Fin da subito i suoi amici e colleghi hanno temuto che Khashoggi fosse stato ucciso in ambasciata e domenica 7 ottobre fonti vicine alla polizia turca, citate dall’agenzia di stampa Reuters, hanno dato per certa quella che fino a poco prima era solo un’ipotesi.

Secondo due funzionari turchi, citati dal quotidiano statunitense New York Times, il reporter è stato ucciso dietro ordine di Riad poche ore dopo il suo arrivo nel consolato saudita di Istanbul.

Non è chiaro come la Turchia sia venuta a conoscenza di questa notizia, ma i funzionari sono anche stati in grado di specificare che il corpo del giornalista è stato fatto a pezzi con una sega “come nel film Pulp Fiction”.

Inoltre, il giorno della scomparsa di Khashoggi, un gruppo di 15 rappresentanti sauditi, con ruoli di primo piano nel governo e nella Difesa, e un esperto di autopsie, sono arrivati a Istanbul con un volo charter.
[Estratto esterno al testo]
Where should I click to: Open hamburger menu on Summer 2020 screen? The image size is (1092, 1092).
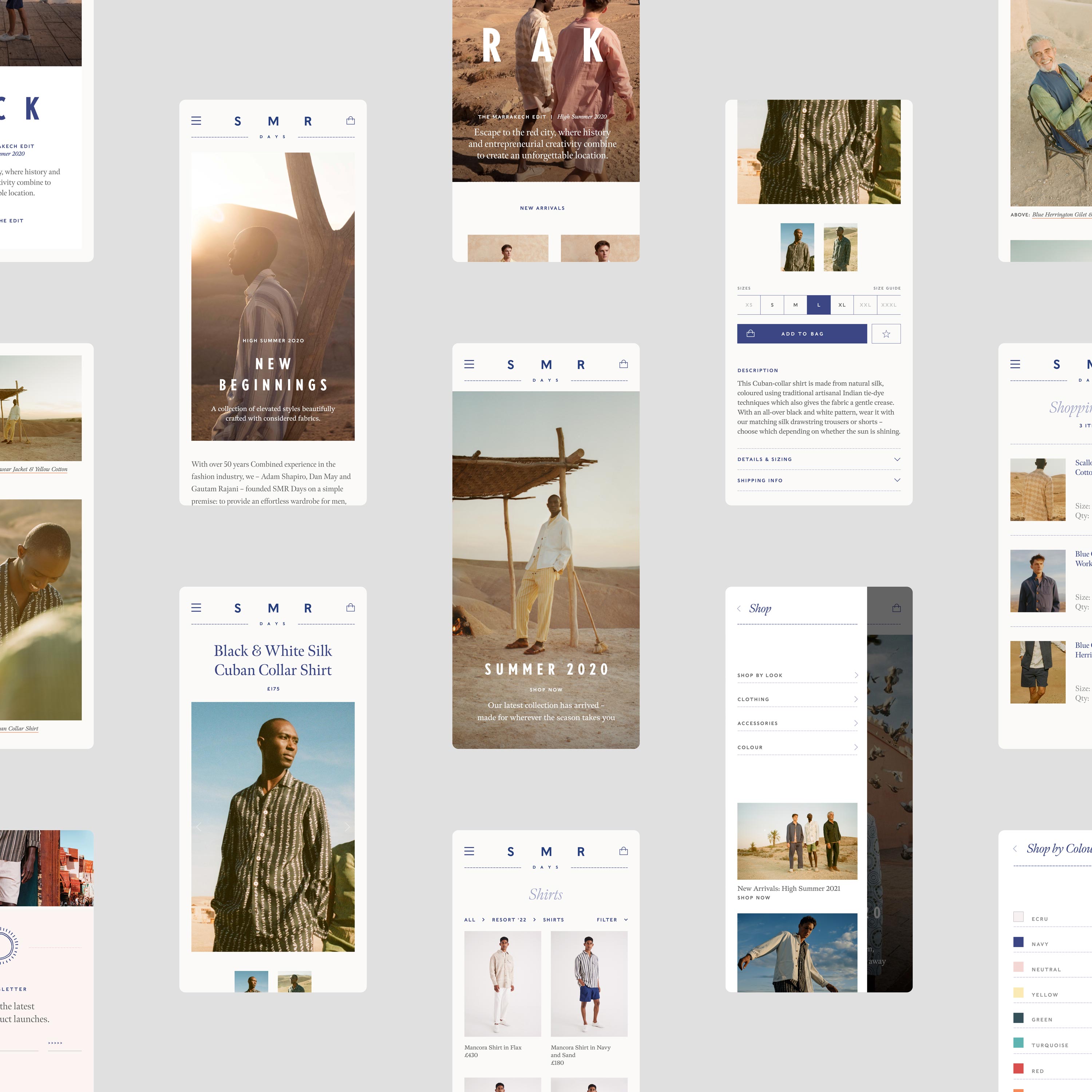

Il gruppo si è trattenuto in città per poche ore e ha fatto una visita in consolato.

Quello stesso giorno, il consolato saudita aveva detto ai funzionari turchi di non recarsi a lavoro, secondo quanto riportato dal giornale Sabah.

La prima ricostruzione 

“Jamal Khashoggi è entrato in nel consolato saudita a Istanbul alle 13.14, è stato portato dal console generale e nella sta stanza sono entrate subito dopo altre due persone che hanno trascinato il giornalista in una seconda stanza dove lo hanno ucciso”, per poi portarlo in una “terza stanza dove è stato fatto a pezzi”.
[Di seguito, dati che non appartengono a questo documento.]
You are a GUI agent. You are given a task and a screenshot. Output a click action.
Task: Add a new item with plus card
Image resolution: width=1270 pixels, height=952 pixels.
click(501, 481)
Questa la prima ricostruzione del presunto omicidio del giornalista saudita diffusa da David Hearst sul sito Middle East Eye, che cita fonti dell’intelligence turca.

“Sappiamo in quale stanza è stato ucciso, in quale stanza è stato fatto a pezzi e in quale stanza è stato portato il corpo. Se ci dessero il permesso sapremmo dove andare”.

Fonti turche hanno anche aggiunto che il console generale saudita a Istanbul ha annullato tutti gli appuntamenti ed è rimasto nella sua residenza per 4 giorni.

I video delle telecamere di sicurezza

Una delle prove della scomparsa del giornalista Khashoggi sono rintracciabili nei video diffusi dall’emittente turca 24 TV e provenienti dalle telecamere di sorveglianza installate intorno al consolato saudita di Istanbul.

Le immagini analizzate sono quelle contemporanee all’arrivo nell’edificio del giornalista, avvenuto intorno alle 13.14: nel video si nota anche un furgone nero parcheggiato nelle vicinanze.

Un secondo filmato mostra lo stesso furgone entrare nel consolato alle 15.08 e uscire poco dopo, dirigendosi nella vicina residenza del console. Secondo il direttore del quotidiano Aksam, Murat Kelkitlioglu, intervistato da 24 TV , “Khashoggi è trasportato in quel furgone, vivo o morto”.

Non è stato invece possibile analizzare i filmati delle telecamere di sicurezza interne al consolato perché, secondo quanto riporta il Guardian che cita le autorità di Ankara, i video sono stati rimossi. Secondo il governo turco, i filmati sono stati portato via da quegli stessi15 uomini sospettati di aver ucciso il giornalista.